O impulso para a escrita emana de um conjunto de factores aleatórios e irrepetíveis.
É a hora, o local que pode ser de pressa, a caminho do aeroporto, a música que toca no rádio do carro silencioso, o olhar do condutor fixado automaticamente na estrada.
Há tantos fatores momentâneos, que não se conjugam sempre e, na maior parte das vezes , não se conjugam mais.
E sentimos, sim agora escrevia um livro, a primeira parte ou, outra parte daquele que já se andava a escrever e parou como quando se suspende a leitura de um de muitos livros que dormem na mesa de cabeceira mas nunca têm pó.
Sabemos pelo pó dos livros há quanto tempo ninguém olha para eles, como quem não olha mais para um amor gasto de tanto conter sempre os mesmos gestos e rotinas.
Mas os livros são seres assim cheios de mundos, com portais para vidas que nunca foram vividas a não ser no papel, conspirações que podiam ser levadas a cabo na realidade que não sabemos se não é só já virtual.
Será que vivemos outra dimensão ou também noutra dimensão ?!
E qual delas é a real? A do momento à pressa a caminho do aeroporto ou a outra onde isso ainda não aconteceu, ou talvez aquela onde nem há aeroporto.
E se fôssemos todos células de um grande ser? Mitocondrias de um grande sistema, ínfimos pormenores de um universo maior que o imaginado.
No carro o rádio insiste na música, é antiga e agradável, mas não a fixo porque entretanto faço um check In mental dos documentos que trago comigo para mais à frente me enfiar numa máquina que voa durante duas horas até ao destino…
E para quando o teletransporte?!
E se fica alguma coisa para trás ?!por exemplo um braço , um nariz, a língua !!! senhores,… a língua !….
Terminal 1.Chegámos. Penso que estive a tomar banho mas, o carro com os pneus em baixo e um cheiro de quem não tem o duche matinal, faz-me pensar quando o condutor abre o porta bagagens , felizmente, não tem lá outro a dormir atrás.
Mal fala o português mas sorri em qualquer língua.
E os sorrisos como diz o poeta, abrem as portas.
Saio em direção à segurança, há que deixar formalidades cumpridas rapidamente para depois desfrutar a observação dos passageiros do tempo, para cá e para lá, enquanto eu espero o meu espaço na viagem.
Viajar e ler, portas para tantos mundos sem portas.
Um prazer conseguido tão raramente que, na reta final de uma carreira que passou num ápice, ambicionas aeroportos, livros, músicas que conheces mas esqueces onde ouviste a última vez.

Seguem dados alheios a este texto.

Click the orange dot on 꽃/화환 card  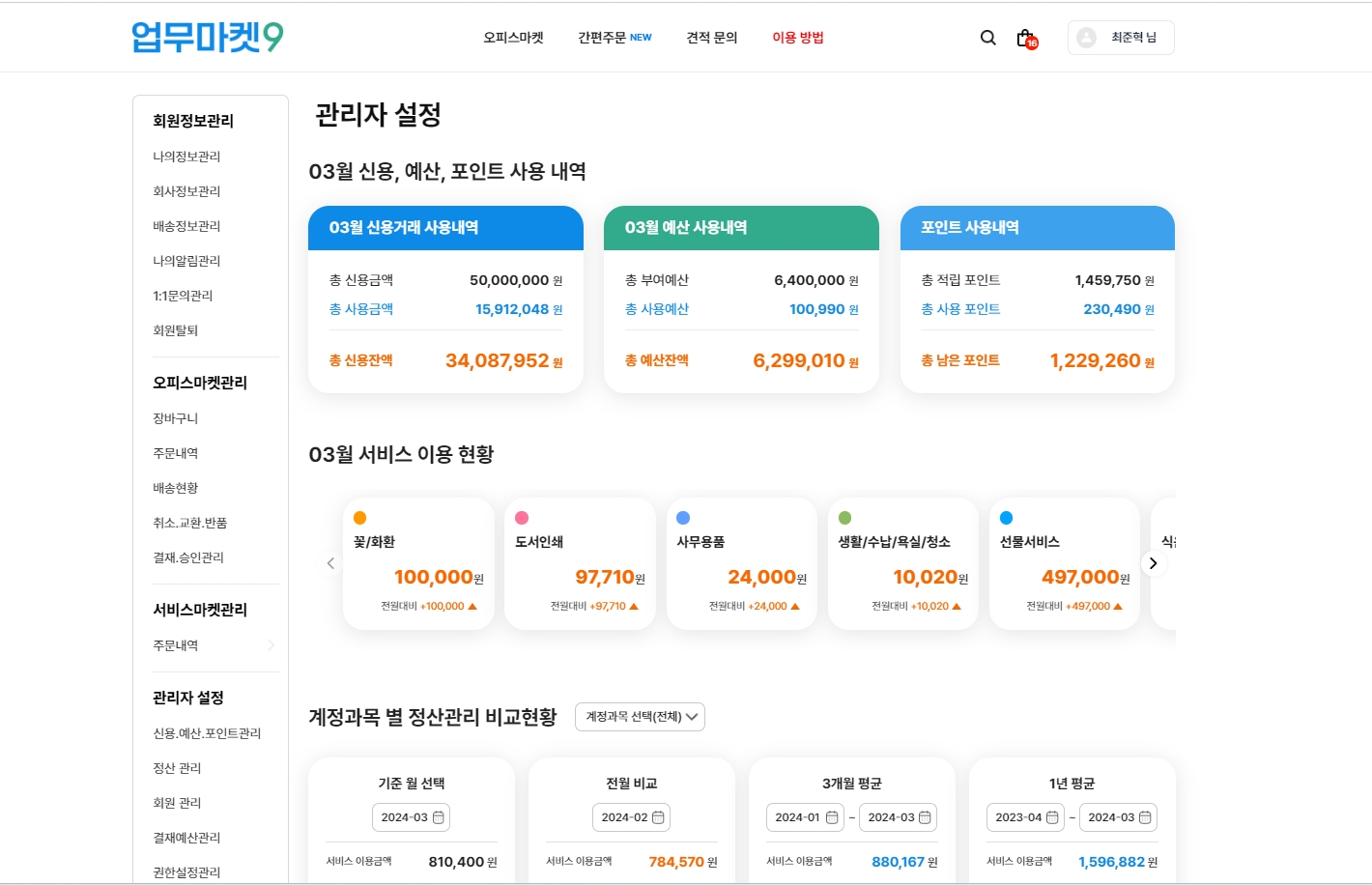(x=360, y=518)
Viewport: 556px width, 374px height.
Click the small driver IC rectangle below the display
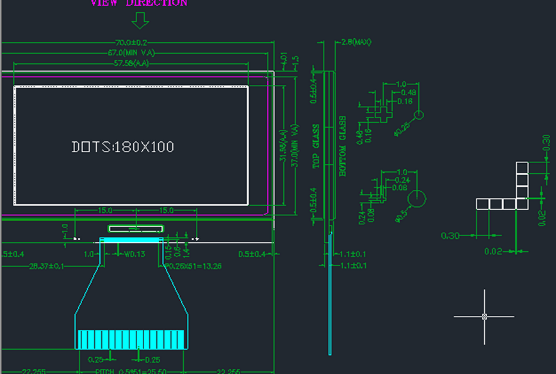(136, 229)
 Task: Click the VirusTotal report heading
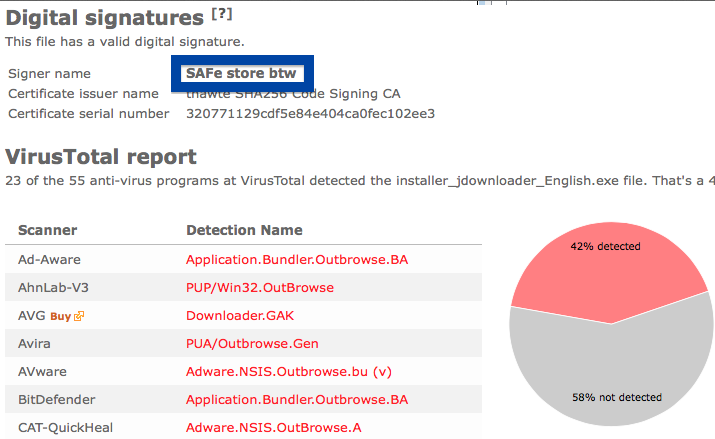(x=101, y=157)
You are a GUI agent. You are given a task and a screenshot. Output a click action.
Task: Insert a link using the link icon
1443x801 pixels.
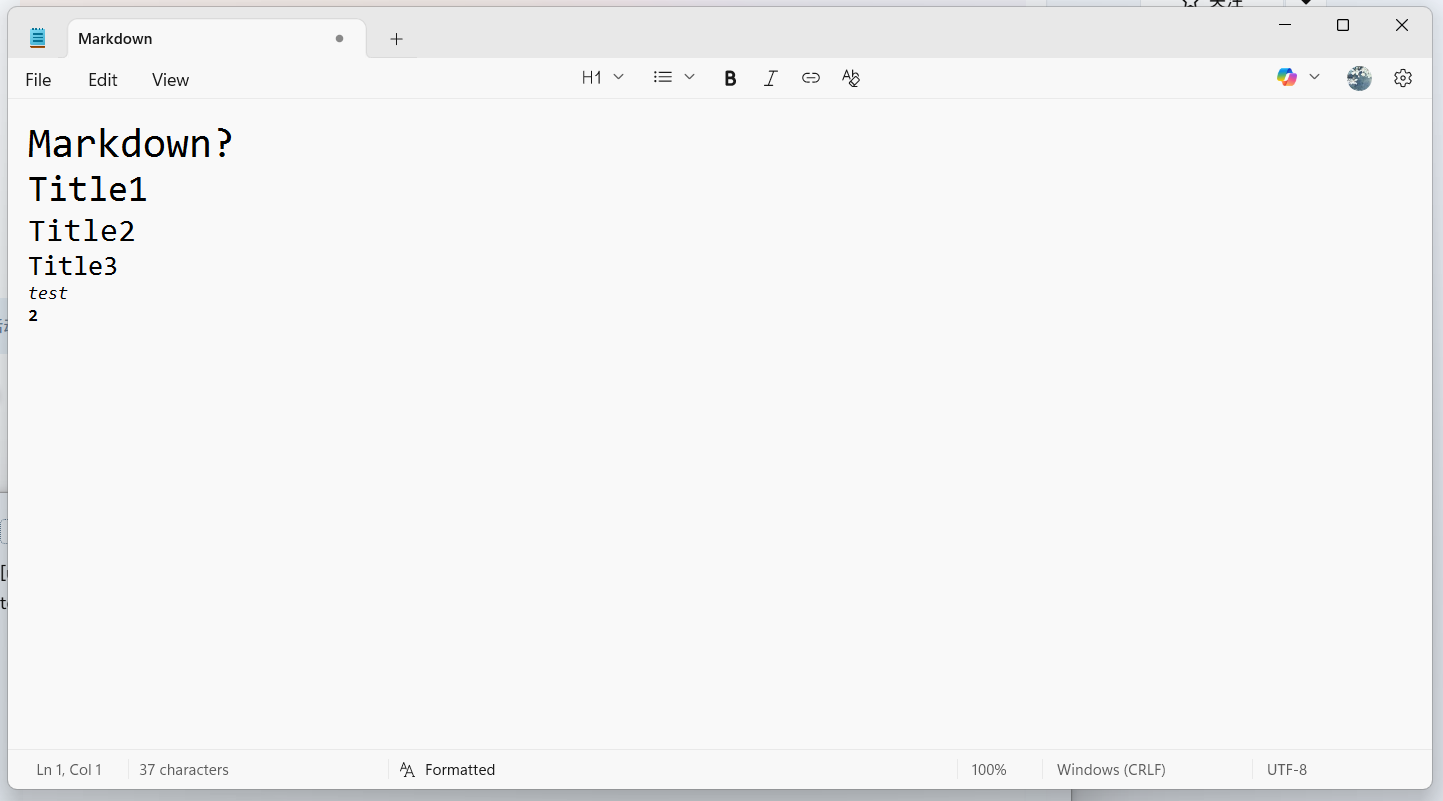pos(811,78)
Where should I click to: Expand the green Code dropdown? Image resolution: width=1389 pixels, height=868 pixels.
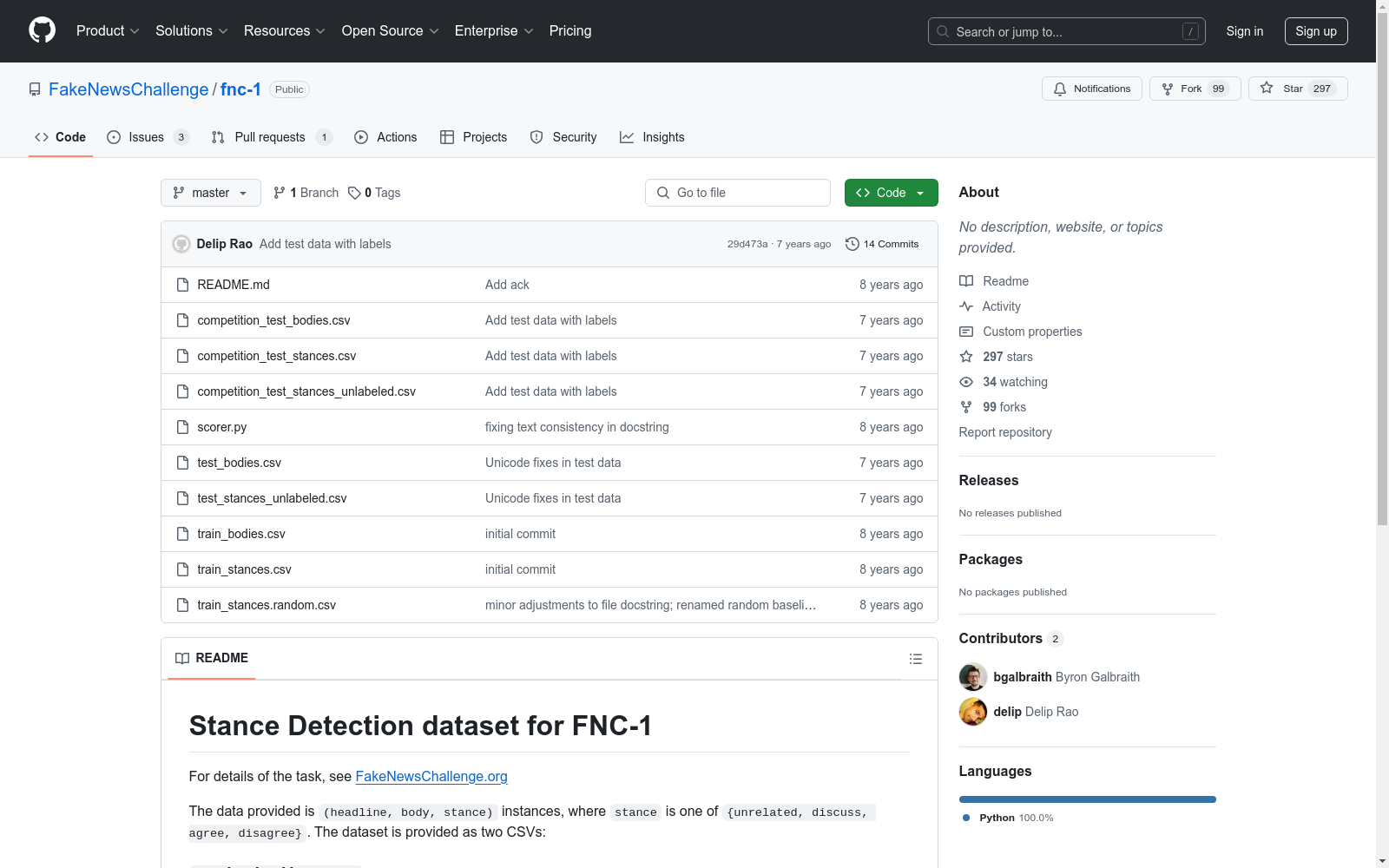pyautogui.click(x=891, y=193)
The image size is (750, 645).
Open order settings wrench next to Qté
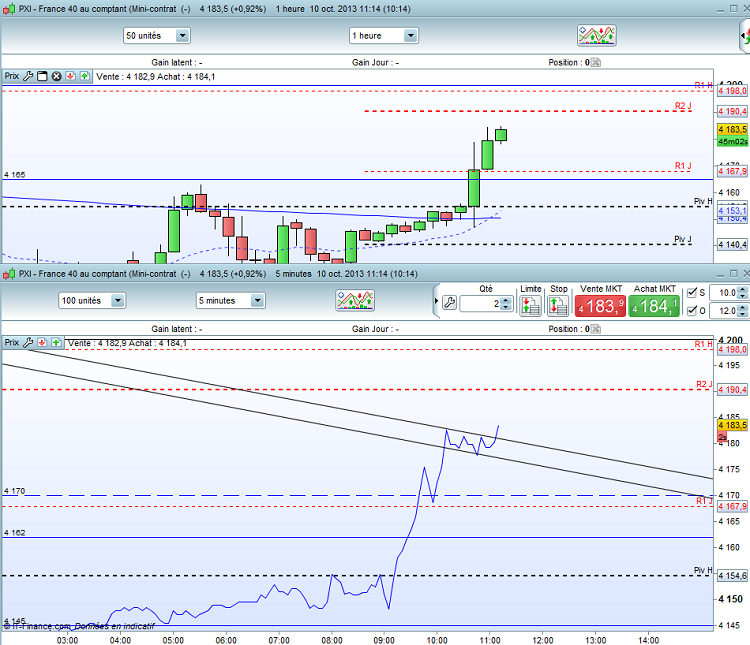pyautogui.click(x=449, y=303)
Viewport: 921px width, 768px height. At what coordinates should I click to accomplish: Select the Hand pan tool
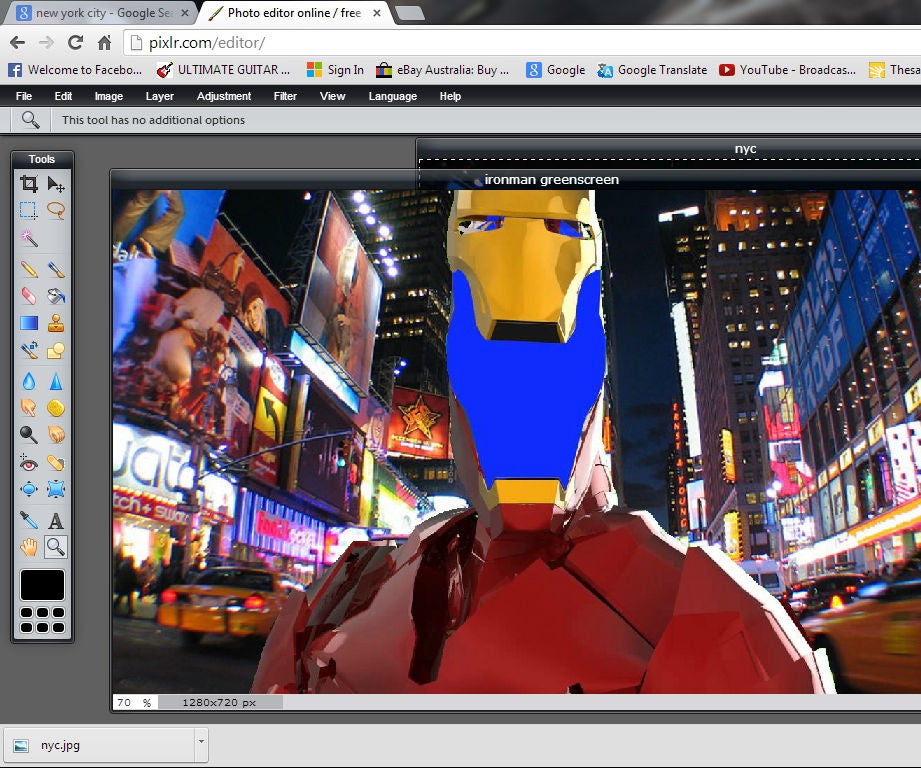coord(29,547)
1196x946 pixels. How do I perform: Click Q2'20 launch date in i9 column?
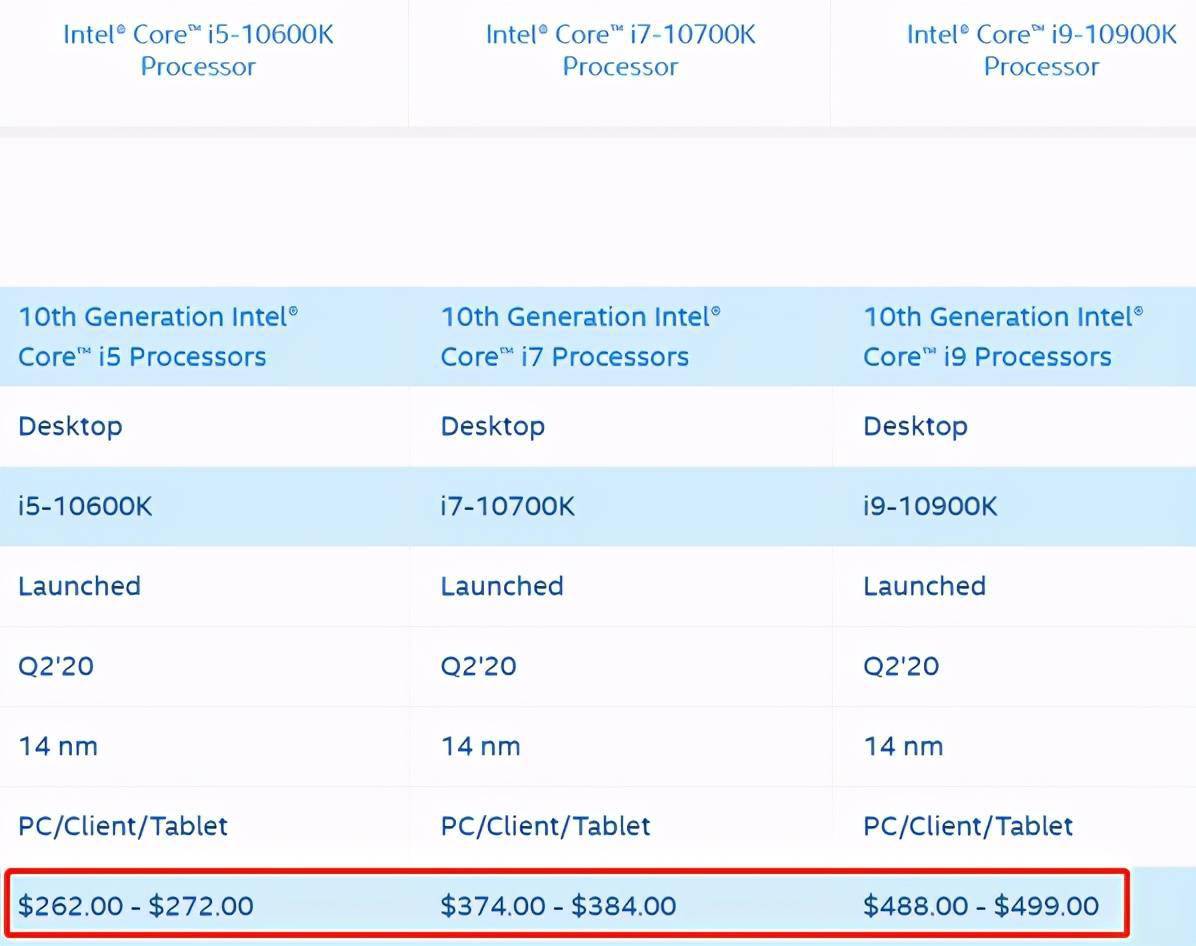click(901, 666)
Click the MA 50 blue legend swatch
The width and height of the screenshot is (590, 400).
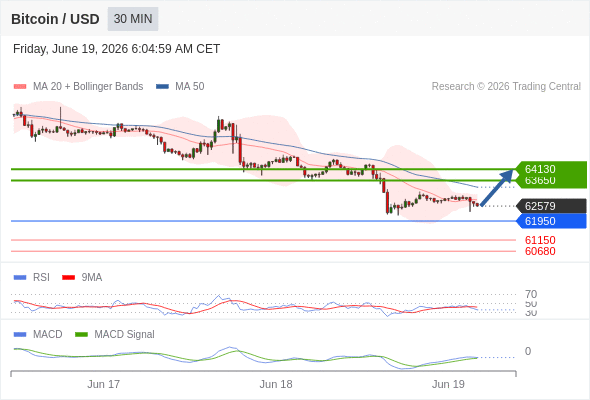pos(162,87)
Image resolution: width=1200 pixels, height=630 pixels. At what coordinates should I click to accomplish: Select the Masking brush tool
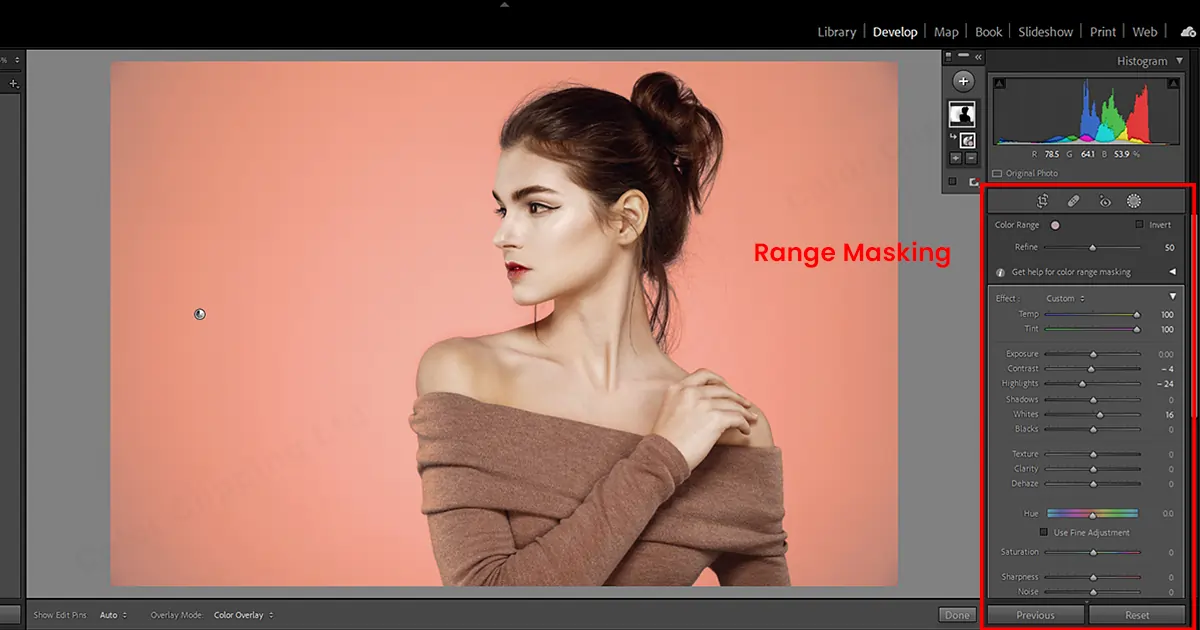click(1133, 200)
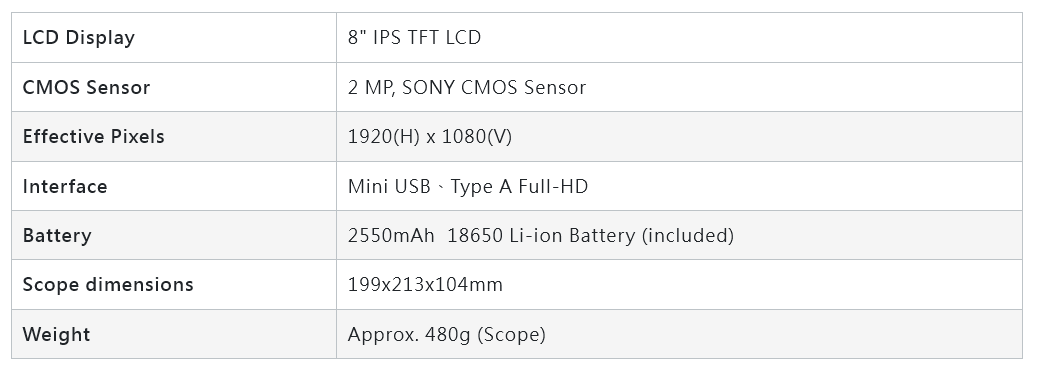Click the 1080(V) text in pixels row
Screen dimensions: 1039x373
click(x=476, y=136)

Guardar sabores, conjugações únicas e irrepetíveis, locais, memórias…registar os momentos, as pessoas, os sonhos, as Vidas, as realidades ainda que paralelas…
Viver os espaços de paz e civilização até que um louco qualquer ameace trocar o guião.
É assim que a minha geração que nasceu num Mundo saído da guerra e viveu em direção à tecnologia e à ciência, não se conforma com um retrocesso.
Há que ocupar as vontades de vida e não de sofrimento, há que exigir aquilo a que temos direito, há que provar que este espaço habitável não é um mundo de guerra e que, aqueles onde o conflito se foca, não podem expandir-se e devem ser severa e rapidamente parados.
Já me alonguei demasiado … Se os vossos olhos me lerem,… diga-me das vossas verdades ainda que pensem que nesta fase da Vida eu já não devia desejar mudar o Mundo.
Senhores passageiros peço-vos que coloquem os cintos, endireitem as costas da cadeira.